Battlefield 3 promotional image for the "Air Superiority" game mode. (via EA & DICE)
Mobile devices have come a long way when it comes to gaming but are not yet up to par with traditional PCs or laptops for that matter. That’s because some PC games require a tremendous amount of GPU power to play with all the bells and whistles enabled, such as anisotropic filtering and antialiasing. Mobile devices need a reduced power requirement to be able to run a full day without recharging and therefore their onboard GPUs run considerably slower but require less power than full-on desktop cards (from dozens of watts to hundreds of miliwatts respectively). That gap between the two platforms looks to be shrinking after NVIDIA’s Jen-Hsun Huang demoed their latest iteration of the Kepler Mobile (Logan/Tegra 5 perhaps?), the company’s mobile version of their high-end desktop counterparts. According to Huang, the Kepler Mobile chip will be able to play high-end PC games such as Crysis, Call of Duty Modern Warfare 2 and Medal of Honor: Warfighter (or any DirectX 11 games).

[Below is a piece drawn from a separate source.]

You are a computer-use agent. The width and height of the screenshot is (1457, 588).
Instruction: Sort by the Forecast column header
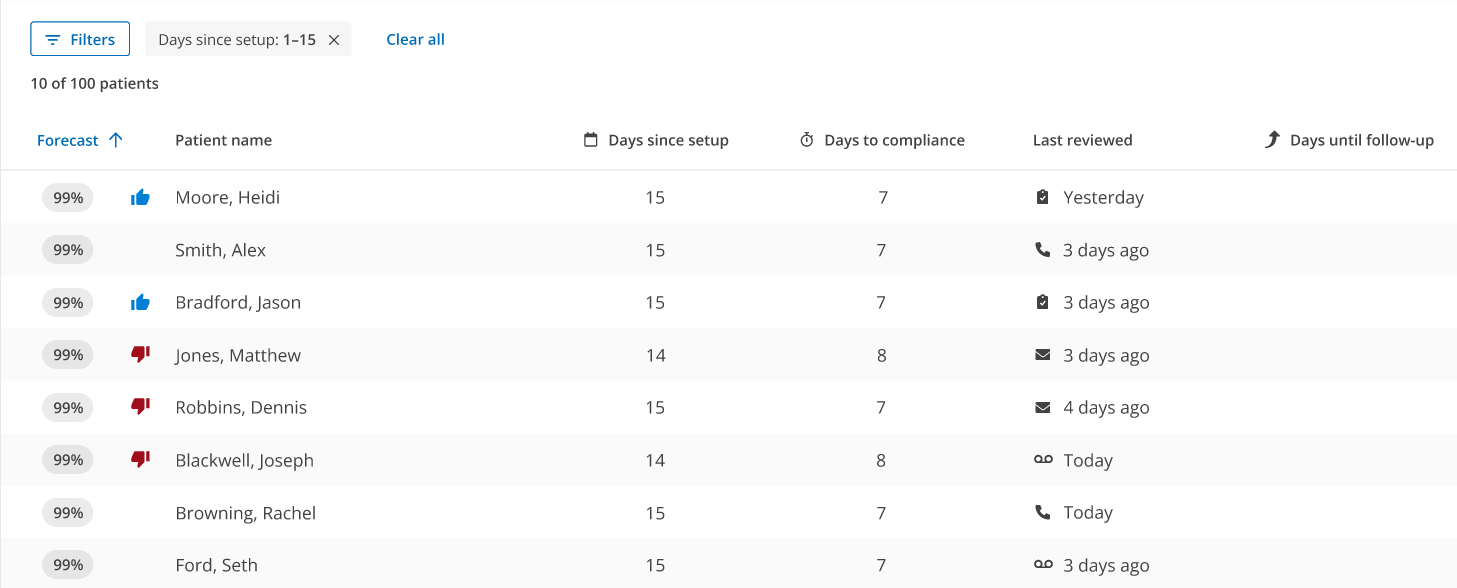click(x=68, y=140)
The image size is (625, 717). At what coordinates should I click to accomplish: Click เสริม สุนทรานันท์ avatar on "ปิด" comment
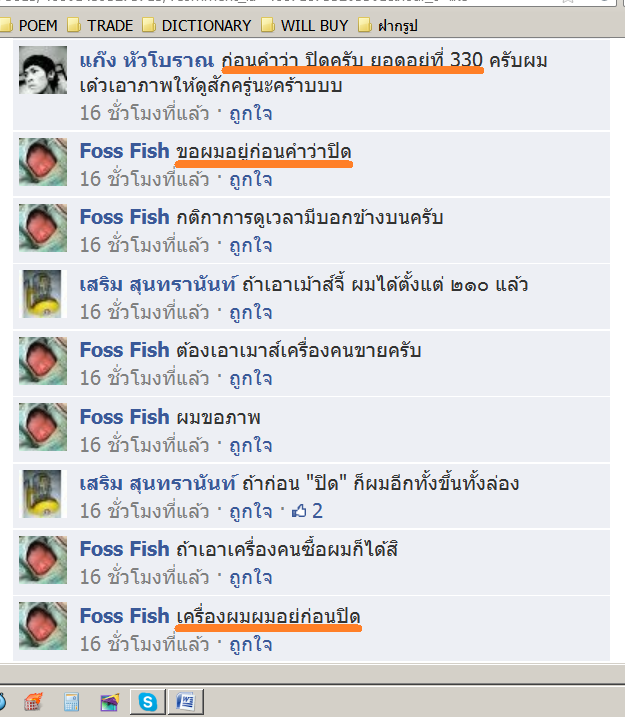coord(43,494)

To demonstrate the power of the Kepler Mobile Huang pitted the latest gen iPad against a prototype tablet running the Kepler chip with both playing the graphic-intensive Battlefield 3. The side by side comparison was like night and day with the iPad downgrading the graphics to the power of 1999 technology, while the Kepler-based tablet ran the game smoothly (albeit in console-esq fashion) even with HDR lighting, particle effects and dynamic shadows enabled! Obviously the Kepler Mobile DNA will probably be featured in the Tegra 5 slated to debut sometime in 2014 and will feature CUDA, SMX, Dynamic Parallelism, and Hyper-Q technology along with a revamped ARM Cortex CPU. As to when we will actually see mobile devices with the Kepler Mobile GPU embedded into them is anyone’s guess. However, it does look as if NVIDIA is stepping up their game in the mobile market to surpass rival AMD’s Temash tablet, which is able to run graphic-intensive games as well.